### JOB
Rewrite every line of the listing from the line with "The height and width of the screenshot is (646, 1257)." up to and including the line with "pyautogui.click(x=67, y=92)", requests included, scaling each coordinate in the answers by 2.55 and rounding to the nearest whole number, with halves rounded up. Leave all other numbers unchanged, and give only those lines.

### MATERIAL PROVIDED
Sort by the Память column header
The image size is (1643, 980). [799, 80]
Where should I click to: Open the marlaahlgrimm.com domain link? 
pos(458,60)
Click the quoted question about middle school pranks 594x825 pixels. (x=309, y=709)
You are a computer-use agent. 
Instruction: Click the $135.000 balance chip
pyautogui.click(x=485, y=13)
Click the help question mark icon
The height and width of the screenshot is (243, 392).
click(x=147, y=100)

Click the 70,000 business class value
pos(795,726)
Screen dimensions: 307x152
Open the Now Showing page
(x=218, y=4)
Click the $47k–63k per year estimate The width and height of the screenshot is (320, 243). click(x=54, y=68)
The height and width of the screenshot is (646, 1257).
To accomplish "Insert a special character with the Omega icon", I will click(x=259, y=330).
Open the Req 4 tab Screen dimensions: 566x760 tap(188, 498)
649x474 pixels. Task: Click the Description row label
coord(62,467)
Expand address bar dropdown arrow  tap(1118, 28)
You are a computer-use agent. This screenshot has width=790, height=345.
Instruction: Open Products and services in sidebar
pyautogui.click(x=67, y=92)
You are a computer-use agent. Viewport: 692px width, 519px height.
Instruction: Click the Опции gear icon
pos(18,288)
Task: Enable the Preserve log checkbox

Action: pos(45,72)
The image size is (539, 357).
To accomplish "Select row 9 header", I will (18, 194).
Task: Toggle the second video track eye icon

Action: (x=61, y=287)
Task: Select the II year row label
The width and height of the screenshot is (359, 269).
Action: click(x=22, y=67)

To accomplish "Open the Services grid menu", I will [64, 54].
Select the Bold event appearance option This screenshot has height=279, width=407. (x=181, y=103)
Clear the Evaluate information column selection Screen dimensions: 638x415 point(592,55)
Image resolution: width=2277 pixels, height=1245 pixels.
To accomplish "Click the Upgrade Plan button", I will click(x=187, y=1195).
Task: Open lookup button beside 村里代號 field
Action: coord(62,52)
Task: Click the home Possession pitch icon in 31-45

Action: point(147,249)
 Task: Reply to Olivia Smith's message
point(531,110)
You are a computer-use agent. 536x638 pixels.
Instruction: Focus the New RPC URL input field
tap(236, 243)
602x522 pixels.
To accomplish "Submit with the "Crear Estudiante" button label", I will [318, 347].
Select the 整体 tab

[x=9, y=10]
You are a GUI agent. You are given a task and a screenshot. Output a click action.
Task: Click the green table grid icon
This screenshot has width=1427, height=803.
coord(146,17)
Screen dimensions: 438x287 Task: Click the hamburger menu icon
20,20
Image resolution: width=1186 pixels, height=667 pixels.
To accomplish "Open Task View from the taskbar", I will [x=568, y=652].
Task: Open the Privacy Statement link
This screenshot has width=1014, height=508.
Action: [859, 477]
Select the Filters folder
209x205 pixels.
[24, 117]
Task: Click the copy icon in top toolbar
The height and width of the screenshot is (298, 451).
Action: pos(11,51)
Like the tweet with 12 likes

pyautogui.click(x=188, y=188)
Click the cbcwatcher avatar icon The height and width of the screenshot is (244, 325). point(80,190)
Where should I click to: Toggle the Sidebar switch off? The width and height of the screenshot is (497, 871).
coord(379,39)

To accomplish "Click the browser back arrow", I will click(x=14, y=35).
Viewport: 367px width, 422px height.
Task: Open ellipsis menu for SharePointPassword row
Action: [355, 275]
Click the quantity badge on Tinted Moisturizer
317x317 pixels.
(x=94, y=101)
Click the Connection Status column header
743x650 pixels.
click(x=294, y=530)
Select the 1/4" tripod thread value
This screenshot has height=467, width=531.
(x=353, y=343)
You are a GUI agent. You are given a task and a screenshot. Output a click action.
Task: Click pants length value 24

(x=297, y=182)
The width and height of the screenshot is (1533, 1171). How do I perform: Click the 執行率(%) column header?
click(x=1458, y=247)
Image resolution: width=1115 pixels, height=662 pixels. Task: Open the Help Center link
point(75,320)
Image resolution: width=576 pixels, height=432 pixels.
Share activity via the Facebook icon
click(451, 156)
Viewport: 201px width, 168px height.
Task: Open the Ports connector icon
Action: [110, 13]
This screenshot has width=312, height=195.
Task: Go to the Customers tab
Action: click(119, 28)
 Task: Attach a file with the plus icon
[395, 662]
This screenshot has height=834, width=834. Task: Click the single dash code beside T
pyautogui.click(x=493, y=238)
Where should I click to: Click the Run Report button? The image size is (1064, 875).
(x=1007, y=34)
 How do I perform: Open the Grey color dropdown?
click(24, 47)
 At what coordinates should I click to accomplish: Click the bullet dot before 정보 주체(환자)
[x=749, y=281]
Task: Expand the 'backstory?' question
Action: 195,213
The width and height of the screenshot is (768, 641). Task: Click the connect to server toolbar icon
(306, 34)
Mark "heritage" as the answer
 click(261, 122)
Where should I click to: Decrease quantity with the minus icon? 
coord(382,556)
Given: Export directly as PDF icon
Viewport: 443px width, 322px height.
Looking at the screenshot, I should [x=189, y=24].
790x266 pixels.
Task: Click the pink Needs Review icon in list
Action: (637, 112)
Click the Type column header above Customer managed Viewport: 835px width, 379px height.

### OUTPUT OF THE TASK
The height and width of the screenshot is (646, 1257).
To accomplish "Insert a special character with the Omega icon", I will click(x=660, y=842).
Open the Req 4 tab Screen dimensions: 566x760 tap(479, 1270)
649x474 pixels. Task: Click the Description row label
coord(158,1191)
Expand address bar dropdown arrow  tap(2851, 71)
You are a computer-use agent. This screenshot has width=790, height=345.
Instruction: Open Products and services in sidebar
pyautogui.click(x=171, y=235)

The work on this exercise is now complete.